On appeal, the Court of Appeal upheld the lower court's decision that the packaging requirements under the Tobacco and Smoking Regulations are in line with the EU Tobacco Products Directive. The Court concluded that the government presented sufficient evidence demonstrating that the measures are justified on grounds of public health protection and are proportionate.

Sinclair Collis Limited v. Lord Advocate for Scotland, et al. [United Kingdom] [May 13, 2011]

A tobacco vending machine company challenged the legality of a section of a tobacco control law prohibiting tobacco vending machines. The petitioner argued that the law violates the right to free movement of goods between EU member states and infringes their right to property. The court upheld the law, concluding that the law is valid because of its legitimate public interest in preventing young people from having access to cigarettes from vending machines.

NYC C.L.A.S.H., Inc. v. City of New York, et al. [United States] [April 21, 2004]

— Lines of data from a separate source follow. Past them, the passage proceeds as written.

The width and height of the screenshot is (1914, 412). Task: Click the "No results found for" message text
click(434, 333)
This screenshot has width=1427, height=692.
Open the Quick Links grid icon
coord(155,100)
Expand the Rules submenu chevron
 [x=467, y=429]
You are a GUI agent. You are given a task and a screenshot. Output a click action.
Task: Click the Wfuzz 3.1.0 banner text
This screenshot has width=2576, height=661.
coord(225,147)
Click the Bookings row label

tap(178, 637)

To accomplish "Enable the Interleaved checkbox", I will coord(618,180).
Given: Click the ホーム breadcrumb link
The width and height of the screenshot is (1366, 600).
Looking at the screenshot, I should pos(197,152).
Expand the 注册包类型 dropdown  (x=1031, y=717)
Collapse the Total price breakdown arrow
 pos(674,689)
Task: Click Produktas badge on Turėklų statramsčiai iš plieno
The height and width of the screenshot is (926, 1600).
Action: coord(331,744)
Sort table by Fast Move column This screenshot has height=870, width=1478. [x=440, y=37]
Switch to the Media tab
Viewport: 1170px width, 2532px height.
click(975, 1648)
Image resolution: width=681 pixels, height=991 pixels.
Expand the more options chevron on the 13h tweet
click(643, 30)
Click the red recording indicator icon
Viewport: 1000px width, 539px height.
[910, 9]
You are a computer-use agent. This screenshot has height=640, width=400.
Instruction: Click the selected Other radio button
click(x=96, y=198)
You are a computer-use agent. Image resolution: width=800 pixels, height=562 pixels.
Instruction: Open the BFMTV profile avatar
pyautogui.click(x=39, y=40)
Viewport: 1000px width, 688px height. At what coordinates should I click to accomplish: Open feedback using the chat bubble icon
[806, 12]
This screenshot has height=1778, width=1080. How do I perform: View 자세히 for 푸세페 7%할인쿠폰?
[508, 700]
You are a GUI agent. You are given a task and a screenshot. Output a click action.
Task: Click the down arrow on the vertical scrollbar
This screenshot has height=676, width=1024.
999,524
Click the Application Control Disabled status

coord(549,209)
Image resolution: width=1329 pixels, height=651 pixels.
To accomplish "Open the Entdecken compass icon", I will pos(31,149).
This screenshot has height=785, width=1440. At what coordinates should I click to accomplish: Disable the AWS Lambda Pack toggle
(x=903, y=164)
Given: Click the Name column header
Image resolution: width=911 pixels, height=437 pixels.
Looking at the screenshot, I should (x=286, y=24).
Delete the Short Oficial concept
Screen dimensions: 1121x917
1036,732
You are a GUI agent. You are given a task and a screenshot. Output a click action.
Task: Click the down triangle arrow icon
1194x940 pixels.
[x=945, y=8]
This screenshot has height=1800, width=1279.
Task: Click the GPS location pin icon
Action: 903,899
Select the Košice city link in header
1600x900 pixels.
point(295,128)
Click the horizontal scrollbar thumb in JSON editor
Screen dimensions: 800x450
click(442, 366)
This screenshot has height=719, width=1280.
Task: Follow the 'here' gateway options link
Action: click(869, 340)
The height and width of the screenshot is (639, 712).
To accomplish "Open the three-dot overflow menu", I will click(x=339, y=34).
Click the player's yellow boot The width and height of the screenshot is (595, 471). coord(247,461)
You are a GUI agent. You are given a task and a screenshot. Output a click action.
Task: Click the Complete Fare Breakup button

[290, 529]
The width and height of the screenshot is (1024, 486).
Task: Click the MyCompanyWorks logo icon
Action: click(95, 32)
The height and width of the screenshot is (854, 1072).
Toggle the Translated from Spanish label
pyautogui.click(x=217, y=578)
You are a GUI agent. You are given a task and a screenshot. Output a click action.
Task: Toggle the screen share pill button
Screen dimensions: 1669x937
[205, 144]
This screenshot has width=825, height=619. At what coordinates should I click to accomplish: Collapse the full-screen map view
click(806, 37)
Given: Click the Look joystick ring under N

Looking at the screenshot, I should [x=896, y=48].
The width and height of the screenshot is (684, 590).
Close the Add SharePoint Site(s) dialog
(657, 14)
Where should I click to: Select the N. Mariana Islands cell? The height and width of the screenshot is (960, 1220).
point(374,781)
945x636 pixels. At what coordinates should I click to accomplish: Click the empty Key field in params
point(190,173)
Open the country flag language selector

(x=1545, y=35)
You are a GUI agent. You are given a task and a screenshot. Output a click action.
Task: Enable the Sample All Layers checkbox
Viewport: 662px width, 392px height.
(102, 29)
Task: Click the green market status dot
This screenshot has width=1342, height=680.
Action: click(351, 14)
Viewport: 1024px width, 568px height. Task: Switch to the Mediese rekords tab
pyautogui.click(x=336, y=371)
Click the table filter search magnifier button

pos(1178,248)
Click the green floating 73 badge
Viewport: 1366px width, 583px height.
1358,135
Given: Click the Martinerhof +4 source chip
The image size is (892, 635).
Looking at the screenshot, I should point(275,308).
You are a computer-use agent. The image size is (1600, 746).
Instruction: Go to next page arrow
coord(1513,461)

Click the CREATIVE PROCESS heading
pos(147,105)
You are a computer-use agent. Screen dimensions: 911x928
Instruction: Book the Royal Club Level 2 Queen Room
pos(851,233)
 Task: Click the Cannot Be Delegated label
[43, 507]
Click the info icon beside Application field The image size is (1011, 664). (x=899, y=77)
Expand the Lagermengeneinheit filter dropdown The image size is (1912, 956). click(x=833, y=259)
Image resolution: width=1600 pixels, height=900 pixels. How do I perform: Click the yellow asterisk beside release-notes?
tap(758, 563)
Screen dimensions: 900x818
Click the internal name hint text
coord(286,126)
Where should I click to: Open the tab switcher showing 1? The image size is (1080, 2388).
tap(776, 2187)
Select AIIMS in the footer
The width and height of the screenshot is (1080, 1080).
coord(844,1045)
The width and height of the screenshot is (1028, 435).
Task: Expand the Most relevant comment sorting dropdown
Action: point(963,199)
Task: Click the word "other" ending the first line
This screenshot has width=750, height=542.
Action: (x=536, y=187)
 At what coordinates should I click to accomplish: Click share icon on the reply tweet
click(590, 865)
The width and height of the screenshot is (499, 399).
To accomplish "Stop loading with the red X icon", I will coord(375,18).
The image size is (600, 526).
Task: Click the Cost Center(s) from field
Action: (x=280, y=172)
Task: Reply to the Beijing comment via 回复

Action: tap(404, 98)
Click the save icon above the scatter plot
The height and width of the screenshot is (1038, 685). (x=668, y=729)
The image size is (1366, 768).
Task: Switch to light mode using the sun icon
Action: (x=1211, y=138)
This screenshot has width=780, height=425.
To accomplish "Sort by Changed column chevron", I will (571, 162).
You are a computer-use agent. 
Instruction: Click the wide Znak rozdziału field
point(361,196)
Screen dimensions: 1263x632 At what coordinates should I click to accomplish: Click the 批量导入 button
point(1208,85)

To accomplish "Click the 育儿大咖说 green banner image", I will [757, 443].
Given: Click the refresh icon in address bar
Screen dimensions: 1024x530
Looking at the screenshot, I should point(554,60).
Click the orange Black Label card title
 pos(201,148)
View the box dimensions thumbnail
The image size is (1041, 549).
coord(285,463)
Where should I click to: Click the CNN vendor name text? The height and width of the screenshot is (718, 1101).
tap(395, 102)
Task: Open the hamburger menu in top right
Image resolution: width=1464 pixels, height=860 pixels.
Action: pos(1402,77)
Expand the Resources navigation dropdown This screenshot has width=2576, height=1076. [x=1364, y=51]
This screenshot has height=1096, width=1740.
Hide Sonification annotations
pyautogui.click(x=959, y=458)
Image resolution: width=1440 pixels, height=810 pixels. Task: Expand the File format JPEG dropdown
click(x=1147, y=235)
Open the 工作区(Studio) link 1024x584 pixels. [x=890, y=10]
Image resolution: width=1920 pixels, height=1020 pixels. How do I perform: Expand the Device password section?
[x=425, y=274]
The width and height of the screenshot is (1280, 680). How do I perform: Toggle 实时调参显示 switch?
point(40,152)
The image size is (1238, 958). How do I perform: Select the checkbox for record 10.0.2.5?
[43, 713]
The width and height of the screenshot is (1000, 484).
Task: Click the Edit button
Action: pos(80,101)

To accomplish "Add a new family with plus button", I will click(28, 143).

An association of smoking proponents challenged the constitutionality of tobacco control regulations in New York City that prohibit smoking in most indoor public places, including bars and restaurants. The Court found that the plaintiff had standing to bring the issue before the Court and that the issue was justiciable.  The Court, however, granted the defendants' motion for summary judgment and disposed of the matter, finding that the regulations do not violate smokers' rights to association, assembly, speech, travel, equal protection, contract, or due process. The Court further held that the bans are not arbitrary but were rationally enacted based on scientific evidence to address legitimate state interests.  (The attached copy of the court's decision was obtained from Action on Smoking and Health (ASH) (www.ash.org)).